The Cheaha Regional Library system — which started in 1976 — is composed of seven small-town libraries in five counties and uses a bookmobile to take books to nursing homes, senior centers, Head Starts, communities and home schoolers.
With more than 260,000 miles on it, the old bookmobile has seen better days. Thanks to a Library Service and Technology Act grant through the Alabama Public Library Service, however, a new library-on-wheels will soon spread good words next year according to Sherry Poe, director of the Cheaha Regional Library.
Poe said the grant is a matching grant that she thought would never come through.
“We were able to do a letter of support last December and then in the springtime we were able to write a grant and we waited,” said Poe.
“I worked very hard on writing that grant. I had several people to look at the grant and read it over for me and help me with any mistakes I may have made, then we waited and waited to hear after I mailed it in,” she said.
“We were beginning to think we weren't going to get it because it had taken so long, because COVID has slowed everything down,” said Poe.
Last Monday Poe went to the mailbox to mail bills and see what books had arrived.
The mail that day included notice from the state that the grant was theirs, she said.
“We were just so surprised and so happy because it’s really hard to get a vehicle grant, they don’t always have them available but they did,” Poe said.
Poe said the matching grant was for a total of $70,000 meaning the library had to raise its half, $35,000. The library had been working on its share of the matching grant when COVID hit.
“We had to shut down and we didn't think we’d make the money limit that we needed but some of the money we saved being off the route helped us kinda get over the edge. The municipalities and counties were very generous to help us contribute toward that matching fund, too,” said Poe.
Poe said she has been working on getting funds for a new bookmobile for five years.
“All I could do was scream, it made me so happy, all the people that had helped and have been asking about the grant, all the patrons that are going to be so happy,” said Poe.

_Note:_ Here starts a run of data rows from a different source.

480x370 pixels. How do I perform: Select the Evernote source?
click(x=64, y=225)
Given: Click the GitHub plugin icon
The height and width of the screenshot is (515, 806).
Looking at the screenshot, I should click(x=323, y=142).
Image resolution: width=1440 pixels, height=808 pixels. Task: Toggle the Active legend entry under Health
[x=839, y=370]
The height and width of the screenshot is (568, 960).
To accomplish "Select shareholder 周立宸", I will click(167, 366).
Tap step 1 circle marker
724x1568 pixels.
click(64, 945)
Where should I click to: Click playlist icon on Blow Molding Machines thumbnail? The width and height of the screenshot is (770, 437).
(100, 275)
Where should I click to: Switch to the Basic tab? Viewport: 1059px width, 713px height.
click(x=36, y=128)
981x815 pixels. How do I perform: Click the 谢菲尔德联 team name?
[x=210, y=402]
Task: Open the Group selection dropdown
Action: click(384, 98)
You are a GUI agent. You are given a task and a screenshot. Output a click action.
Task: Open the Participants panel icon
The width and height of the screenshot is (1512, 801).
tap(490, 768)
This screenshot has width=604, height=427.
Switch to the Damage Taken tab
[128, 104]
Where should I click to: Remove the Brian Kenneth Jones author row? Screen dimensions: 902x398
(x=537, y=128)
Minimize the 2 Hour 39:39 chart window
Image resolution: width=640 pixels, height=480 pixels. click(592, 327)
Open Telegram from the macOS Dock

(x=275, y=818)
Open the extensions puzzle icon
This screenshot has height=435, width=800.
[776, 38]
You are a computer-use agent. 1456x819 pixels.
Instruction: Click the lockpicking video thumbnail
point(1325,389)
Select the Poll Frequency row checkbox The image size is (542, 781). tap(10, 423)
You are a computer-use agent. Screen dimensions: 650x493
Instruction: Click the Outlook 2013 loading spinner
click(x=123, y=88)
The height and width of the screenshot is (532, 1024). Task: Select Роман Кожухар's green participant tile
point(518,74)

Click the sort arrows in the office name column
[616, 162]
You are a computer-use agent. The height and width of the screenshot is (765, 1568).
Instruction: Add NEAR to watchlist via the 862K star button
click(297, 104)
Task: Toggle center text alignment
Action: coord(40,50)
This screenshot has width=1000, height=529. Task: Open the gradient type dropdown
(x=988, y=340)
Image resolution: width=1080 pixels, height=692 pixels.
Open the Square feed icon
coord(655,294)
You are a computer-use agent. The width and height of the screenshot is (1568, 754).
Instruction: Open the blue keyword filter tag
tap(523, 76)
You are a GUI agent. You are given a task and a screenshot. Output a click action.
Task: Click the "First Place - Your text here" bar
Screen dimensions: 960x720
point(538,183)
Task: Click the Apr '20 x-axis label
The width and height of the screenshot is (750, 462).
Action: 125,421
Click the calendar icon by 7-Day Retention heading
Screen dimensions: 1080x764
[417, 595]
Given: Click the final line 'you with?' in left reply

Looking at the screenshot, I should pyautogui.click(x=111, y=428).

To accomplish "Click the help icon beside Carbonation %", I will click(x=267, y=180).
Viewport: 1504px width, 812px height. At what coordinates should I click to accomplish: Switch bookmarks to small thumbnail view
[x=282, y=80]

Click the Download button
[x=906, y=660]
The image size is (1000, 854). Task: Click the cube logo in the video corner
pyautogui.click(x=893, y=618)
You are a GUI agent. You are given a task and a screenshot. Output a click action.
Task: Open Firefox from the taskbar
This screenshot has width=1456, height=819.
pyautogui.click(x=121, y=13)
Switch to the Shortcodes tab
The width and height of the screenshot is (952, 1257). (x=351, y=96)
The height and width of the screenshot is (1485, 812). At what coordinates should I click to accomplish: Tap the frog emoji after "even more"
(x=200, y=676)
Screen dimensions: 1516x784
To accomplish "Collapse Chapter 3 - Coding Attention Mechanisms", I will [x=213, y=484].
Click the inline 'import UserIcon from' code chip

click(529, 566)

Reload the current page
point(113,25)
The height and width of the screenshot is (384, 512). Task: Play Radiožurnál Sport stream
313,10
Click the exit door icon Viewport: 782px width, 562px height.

Kayron Triplett has been driving the library’s various bookmobiles for the last 40 years and said the current one — a 1994 model — is too costly to maintain.
“It’s always leaking something,” she said, noting that it boasts a big Cummings engine and the Allison transmission. That’s good, she added, “but they’re expensive to work on and it has a lot of miles on it,” said Triplett.
Poe said that it broke once and only used parts could be found which had to be shipped from California.
When the vehicle breaks down, the loss involves more than just unread books.
“Sometimes the only person they see for a month is the bookmobile driver in some places she goes so it’s really important,” said Poe.
During the COVID-19 shutdown the bookmobile sat silent, depriving patrons of their bookish needs.
Triplett said it felt good to get back on the road again.
“The first time I got to back to the Head Starts after the COVID was so exciting because they were just bowled over. I got little kids coming in there excited that they got to come pick their own books, they don’t get the library experience at the Head Starts because they don’t let them travel anymore,” said Triplett.
Triplett said she got a lot of calls from older patrons, too, during the shutdown asking how much longer before service would resume.
Triplett can’t wait to get behind the wheel of the new bookmobile.
“I’ve worn everyone of them out before we got rid of them,” said Triplett.
Triplett said she’s excited for the customers who will benefit from the new bookmobile.
“I’ve been doing this 40 years, so when you spend everyday in this bookmobile and you visit with people like you're inviting them into your home, this is almost one of those jobs you feel guilty getting paid for it’s so much fun,” said Triplett.